Another example of editing Markdown without typing is inserting a link. In Markdown, a link contains the link text between square brackets followed by a URL between parentheses. We support the ctrl+k/cmd+k keyboard shortcut for applying a link to selected text which is familiar to users of Google Docs and many other apps. Here, we take some inspiration from GitHub's Markdown editor, which handles the shortcut by wrapping the selected text in brackets, inserting a pair of empty parentheses after, and places the cursor between the parentheses where you can type or paste your link's URL.
From there, we take it one step further - when you hit enter with the cursor in a link's URL, we advance the cursor to after the link instead of inserting a newline. This means that with a link in your clipboard, you can select text, use ctrl+k/cmd+k to apply a link, ctrl+v/cmd+v to paste the URL, then hit enter to continue typing, just like in Google Docs. The way applying a link modifies the underlying Markdown is subtle and delightful.

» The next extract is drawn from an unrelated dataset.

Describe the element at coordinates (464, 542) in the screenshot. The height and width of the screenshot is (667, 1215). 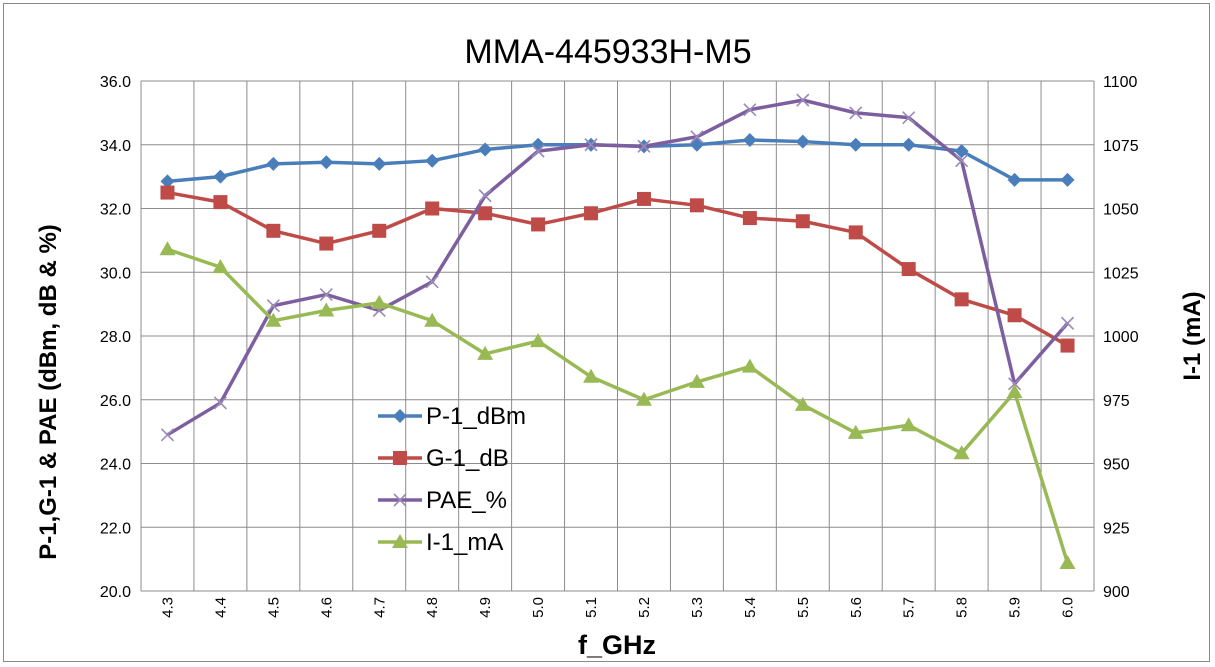
I see `legend-label-i-1-ma: I-1_mA` at that location.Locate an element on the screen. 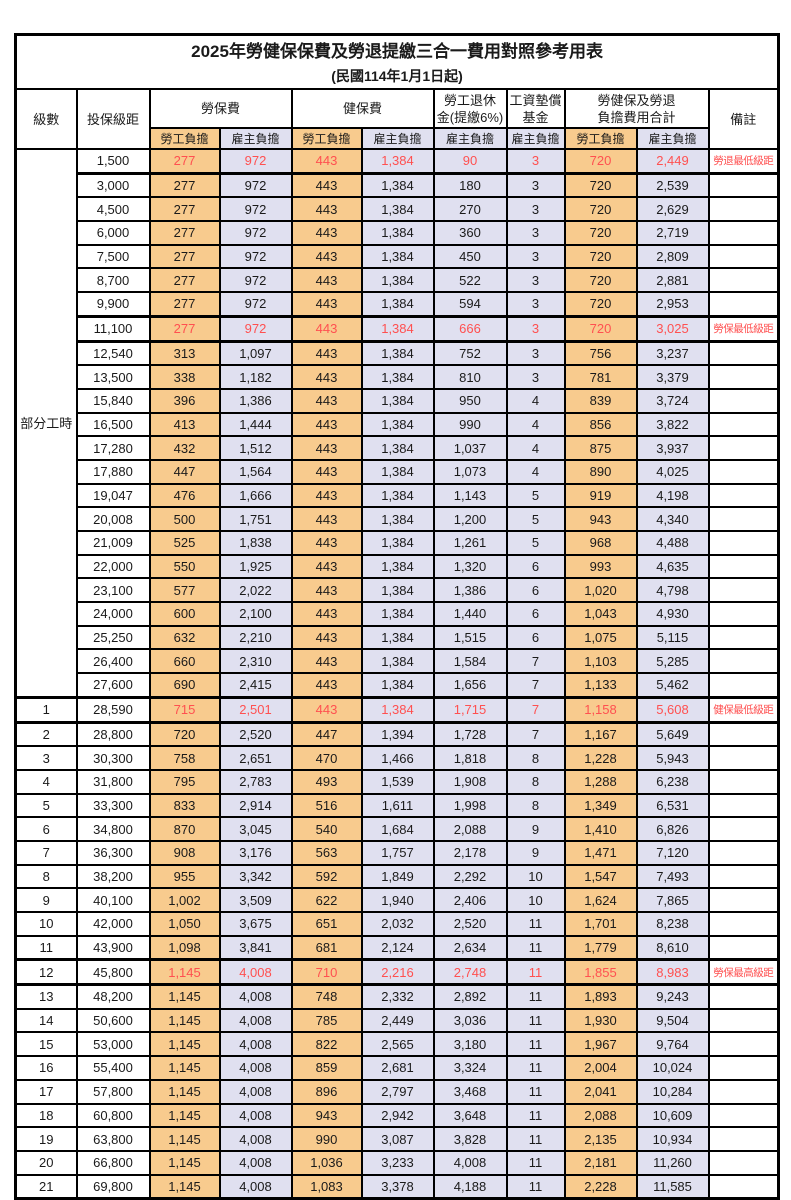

In these cases and more, we'd like users to see the way the Markdown syntax characters are manipulated by toolbar operations and keyboard shortcuts so they can learn Markdown passively. The key to our solution is to not capture characters for sections that contain the cursor. When the cursor is in the text for an inline code section, the backticks that apply the style are rendered so that you can see what you're doing. The section is still styled as inline code and the backticks are rendered in grey font for feedback, but all the cursor positions are distinguishable so edge cases are avoided. Then, when the cursor leaves the section, the backticks are captured, leaving behind nothing but gorgeous, gorgeous rendered Markdown. This solution works similarly to Obsidian which is a source of inspiration for us.
Conclusion
We build our own text editor for Lockbook because that's what it takes to build the best note-taking app. We balance needs of casual users and power users using a design that passively teaches the language, taking inspiration from existing apps.